Mais en dehors de la satisfaction, du reste judicieuse, des bénéficiaires, l'effet Transco est en train de faire des émules. Petit à petit en effet, les transporteurs privés s'adaptent, emboîtent de plus en plus le pas à cette société d'Etat.

L'objectif de la création de la Transco, en effet, n'était pas seulement le souci de voir l'Etat reprendre les bonnes habitudes qu'il avait de disposer de sa propre compagnie de transport en commun. Il s'agissait aussi d'améliorer, de changer radicalement les conditions dans lesquelles les citoyens voyageaient, particulièrement à Kinshasa.

Les véhicules Mercedes 207, jusque-là, faisaient la loi, et avec eux, d'autres moyens de transport peu humains. Il est de notoriété publique que ces véhicules n'ont pas été conçus pour le transport d'êtres humains. Mais à Kinshasa, ils assurent quand même ce trafic, comme si on était dans une jungle. Ainsi, les gens voyagent dans des conditions infrahumaines. Chauffeurs et propriétaires s'arrangent toujours pour disposer dans ces bus non ou très mal aérés le plus de bancs que possible. Car, oui, c'est assis sur des bancs en bois, fabriqués par le premier menuisier venu, que les Kinois voyagent dans ces bus.

En conséquence, les passagers qui ont une taille assez normale font passer à leurs jambes des moments pénibles tout le temps que dure un voyage à bord d'un 207. Lorsqu'on prend en compte le fait que tout le monde n'est pas propre dans ce pays et que nombreux ne se font pas soigner correctement, le lien peut être facilement fait avec la propagation de certaines maladies. Car lors de fortes chaleurs que connaît cette région tropicale chaude et humide, les gens se transmettent aisément, à leur corps défendant, haleine et sueurs. 

Les bus de la nouvelle société redonnent donc enfin aux Congolais, en tout cas lorsqu'ils prennent place à bord, leurs conditions d'humains.

On voit de plus en plus de transporteurs privés doter leurs charrois des bus assez spacieux, à bord desquels on peut voyager dans des conditions assez confortables. Le Gouvernement ne veut pas faire du bruit là-dessus, mais les yeux observateurs ont déjà remarqué la présence chaque jour plus accrue de ces bus. 

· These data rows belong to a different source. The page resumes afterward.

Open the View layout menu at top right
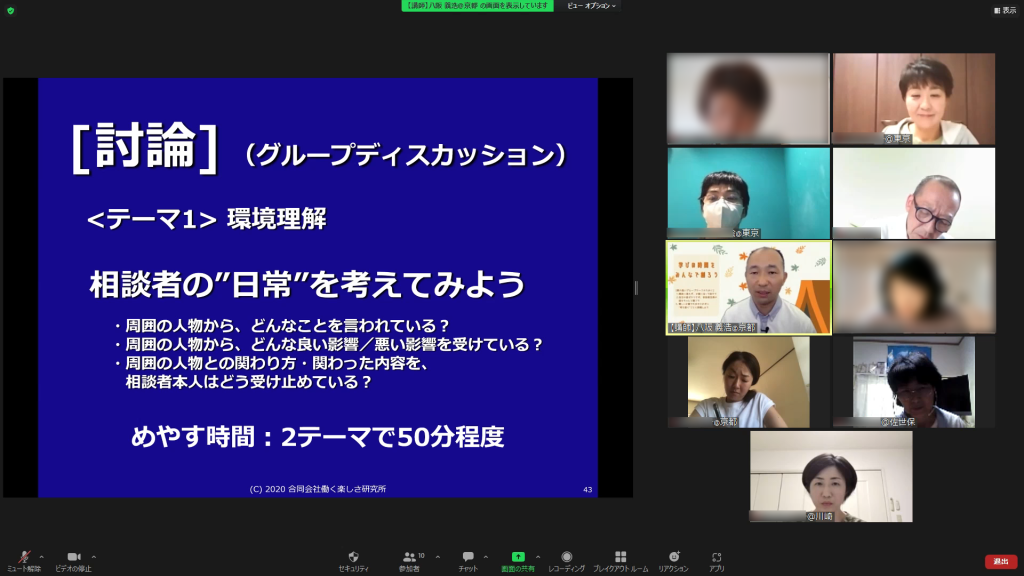1004,10
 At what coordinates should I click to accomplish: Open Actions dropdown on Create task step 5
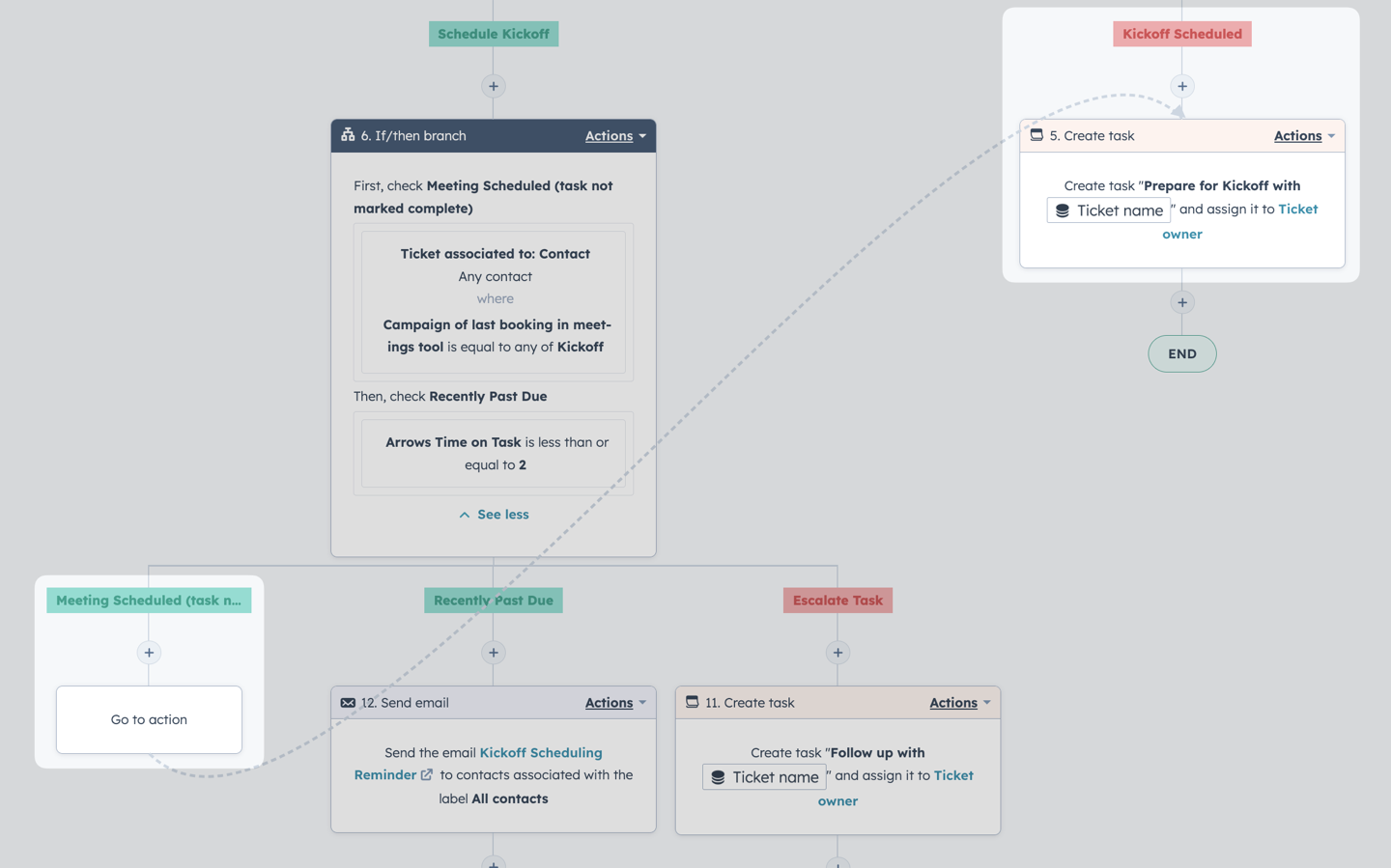pos(1304,136)
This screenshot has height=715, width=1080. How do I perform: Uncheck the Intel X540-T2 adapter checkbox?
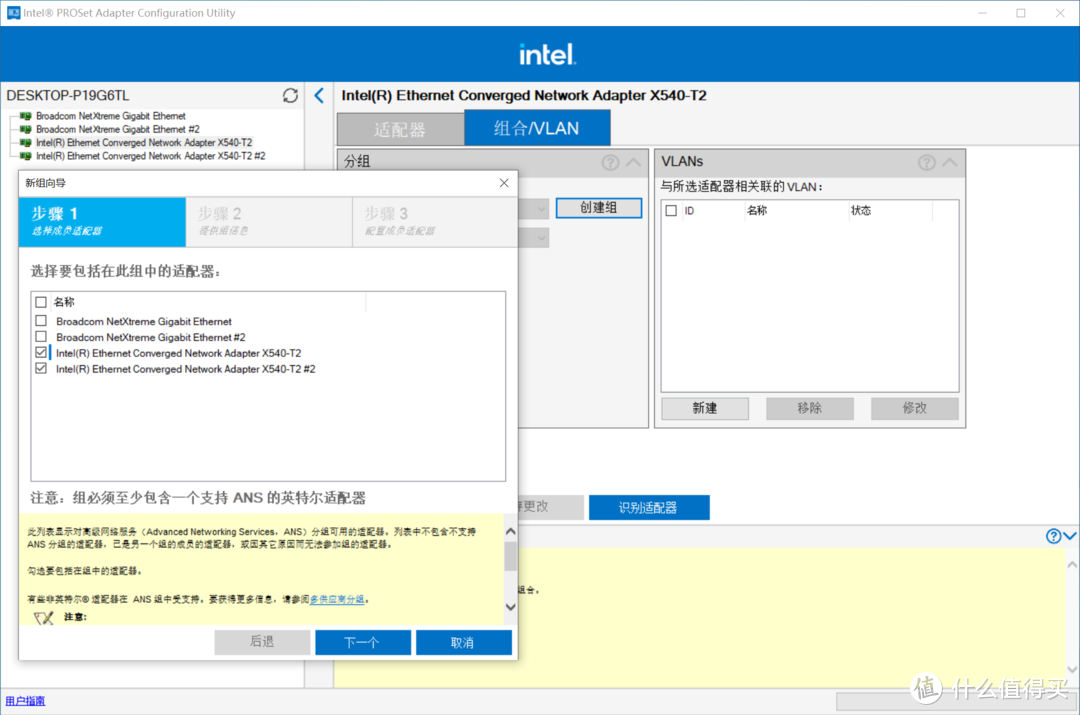pos(40,352)
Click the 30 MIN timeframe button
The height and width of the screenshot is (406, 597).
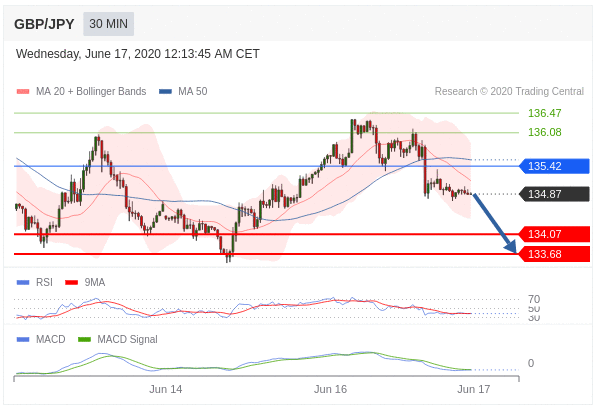[x=109, y=24]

L'Etat ne pouvant pas tout faire, un Gouvernement responsable donne l'impulsion dans tous les domaines. Et pour peu qu'il bénéficie de la légitimité du peuple, comme c'est le cas avec l'actuel Gouvernement de la République, les administrés l'accompagnent dans ses actions.

Les minibus de marque Mercedes 207, auxquels les Kinois ont collé l'étiquette " esprit de mort ", ne sont pas seulement décriés à cause de nombreux accidents qu'ils causent sur les routes kinoises. En plus, ce ne sont pas les véhicules en question qui sont honnis par les Kinois, mais leurs utilisateurs et la manière dont ils les utilisent. 

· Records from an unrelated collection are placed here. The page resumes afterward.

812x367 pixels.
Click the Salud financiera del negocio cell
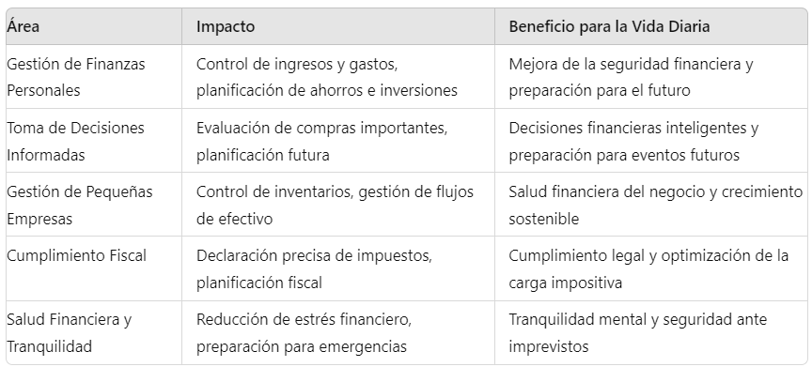coord(651,204)
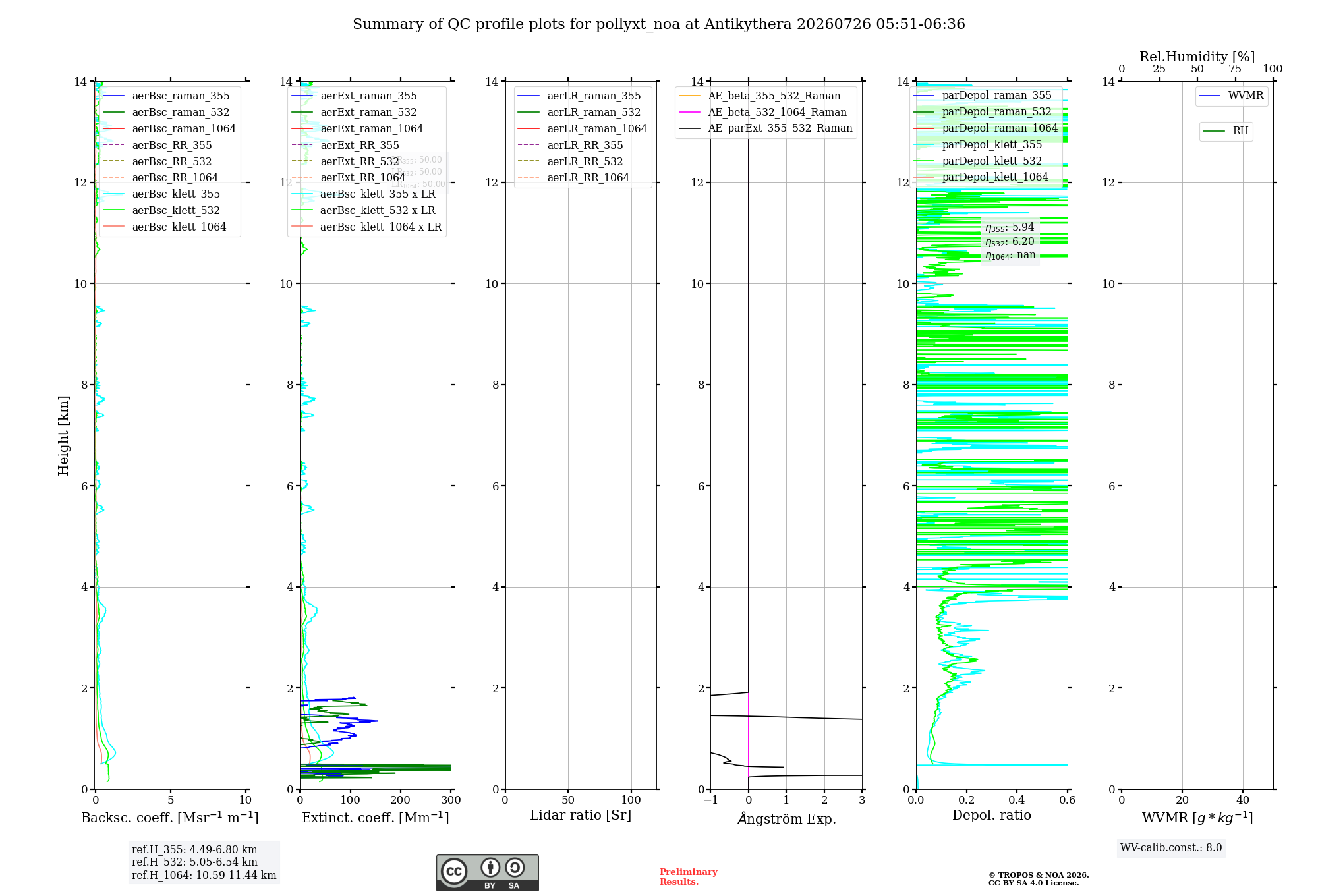Viewport: 1318px width, 896px height.
Task: Click the ref.H_355 reference height text
Action: [x=194, y=850]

Comme donc l'a tout récemment répété le premier d'entre les ministres, le souhait de l'ensemble de la population est que ces " maudits " bus soient enfin retirés de la vue des Congolais.

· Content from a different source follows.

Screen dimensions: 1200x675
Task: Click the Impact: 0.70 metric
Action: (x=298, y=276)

C'était là une façon de signifier son ras-le-bol face à ces bus qui causent de sérieux problèmes aux Kinois. C'est pourquoi, toujours à l'écoute du peuple, le Gouvernement que dirige Matata Ponyo, sous l'œil autant directif que vigilant du Chef de l'Etat, avait pensé à la création de la Transco.

Même si cela était dans son programme, la grève des transporteurs en mai 2012, à la suite d'un renforcement du contrôle des véhicules, grève qui avait complètement paralysé Kinshasa pendant deux jours, avait décidé le gouvernement à s'occuper autrement de ce secteur.

Hier rêve, doute même pour ceux qui ont le malheur de ne regarder le soleil que dans le but d'y découvrir des tâches, comme le président de la FEC dans ses récentes élucubrations, les Kinois commencent enfin à envisager la sortie très prochaine du calvaire dans lequel les ont plongés propriétaires, chauffeurs et receveurs des fameux 207 qui doivent très vite devenir de triste mémoire.

Les compatriotes habitant l'intérieur du pays ont également toutes les raisons de se frotter les mains, Transco étant une entreprise nationale.